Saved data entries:
▼

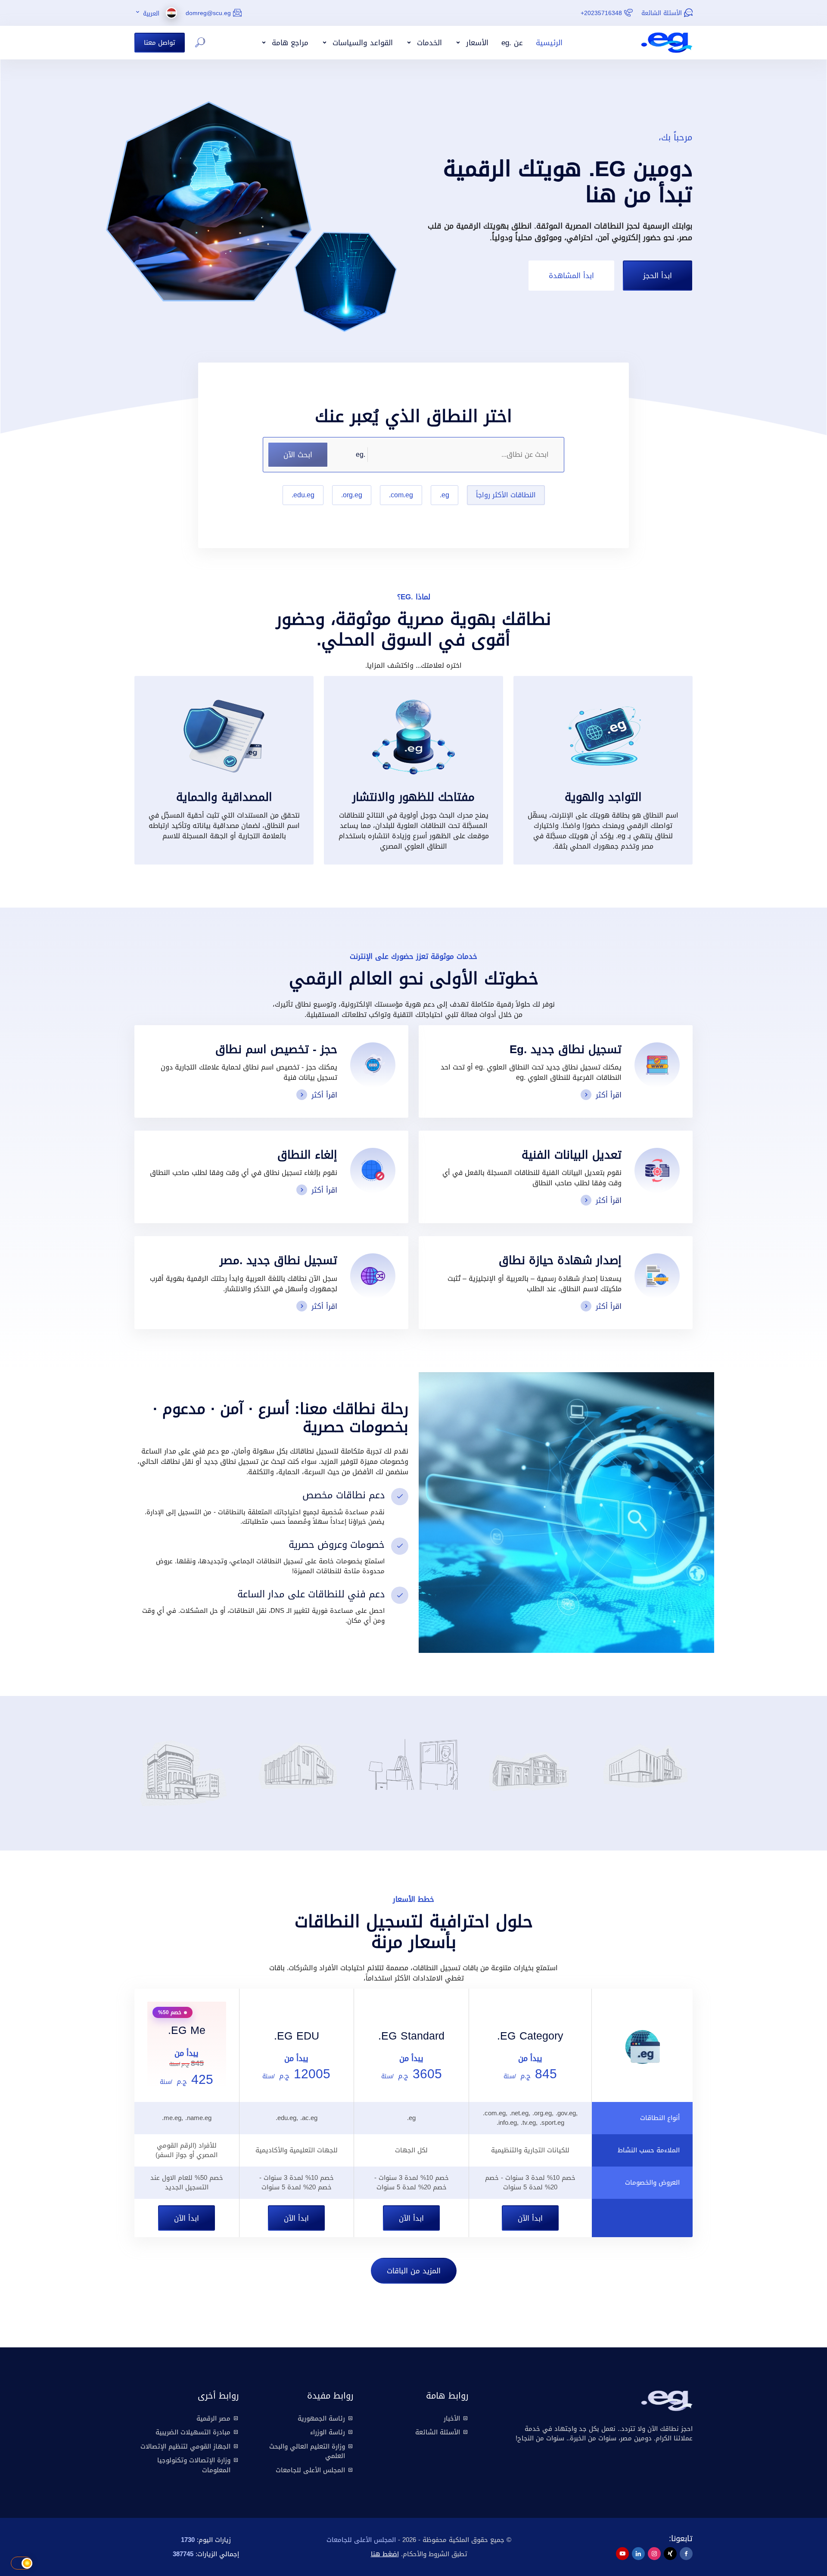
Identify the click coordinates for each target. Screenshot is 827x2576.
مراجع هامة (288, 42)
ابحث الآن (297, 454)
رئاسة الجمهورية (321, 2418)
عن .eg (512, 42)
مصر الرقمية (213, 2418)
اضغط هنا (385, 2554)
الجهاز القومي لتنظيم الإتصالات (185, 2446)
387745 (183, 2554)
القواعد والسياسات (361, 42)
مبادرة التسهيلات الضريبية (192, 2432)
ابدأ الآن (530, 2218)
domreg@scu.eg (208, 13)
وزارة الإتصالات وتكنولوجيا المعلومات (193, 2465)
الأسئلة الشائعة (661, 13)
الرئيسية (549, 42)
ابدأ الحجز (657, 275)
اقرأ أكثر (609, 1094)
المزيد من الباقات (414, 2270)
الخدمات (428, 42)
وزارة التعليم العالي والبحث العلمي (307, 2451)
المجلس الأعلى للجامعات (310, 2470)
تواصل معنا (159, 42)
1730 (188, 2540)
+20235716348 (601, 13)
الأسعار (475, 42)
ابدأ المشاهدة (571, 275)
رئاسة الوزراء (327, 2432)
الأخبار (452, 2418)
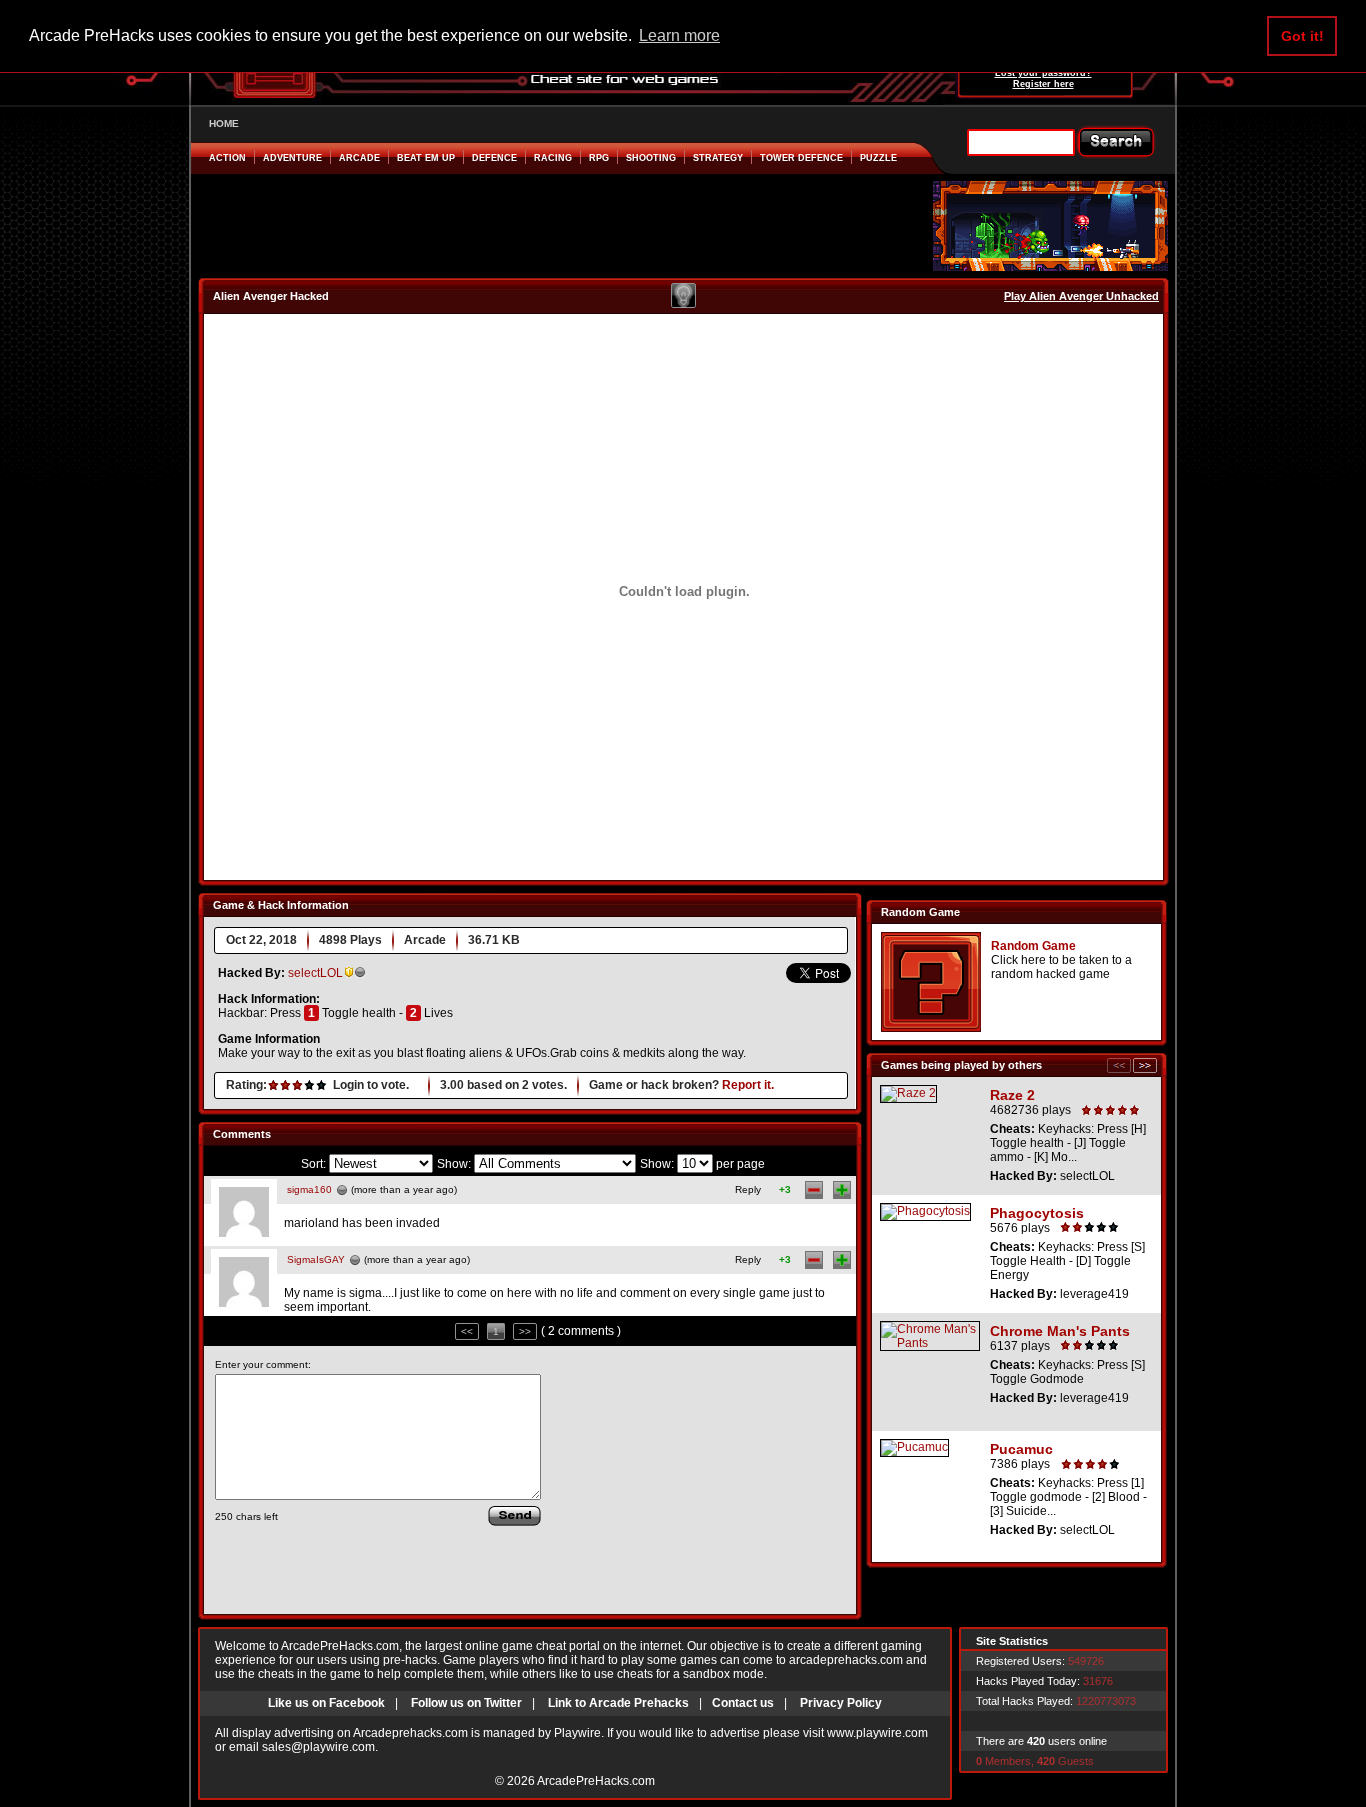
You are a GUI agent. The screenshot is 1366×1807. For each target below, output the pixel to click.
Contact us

▲

▶ The problem
From the line containing "اضغط هنا (385, 2554)" through the last line of the entries, both included, print each line exactly and omit any picture.

▶ Result for this exercise
اضغط هنا (385, 2554)
الجهاز القومي لتنظيم الإتصالات (185, 2446)
387745 (183, 2554)
القواعد والسياسات (361, 42)
مبادرة التسهيلات الضريبية (192, 2432)
ابدأ الآن (530, 2218)
domreg@scu.eg (208, 13)
وزارة الإتصالات وتكنولوجيا المعلومات (193, 2465)
الأسئلة الشائعة (661, 13)
الرئيسية (549, 42)
ابدأ الحجز (657, 275)
اقرأ أكثر (609, 1094)
المزيد من الباقات (414, 2270)
الخدمات (428, 42)
وزارة التعليم العالي والبحث العلمي (307, 2451)
المجلس الأعلى للجامعات (310, 2470)
تواصل معنا (159, 42)
1730 (188, 2540)
+20235716348 (601, 13)
الأسعار (475, 42)
ابدأ المشاهدة (571, 275)
رئاسة الوزراء (327, 2432)
الأخبار (452, 2418)
You are a GUI agent. The screenshot is 1366×1807. For each target below, output the pixel to click.
Contact us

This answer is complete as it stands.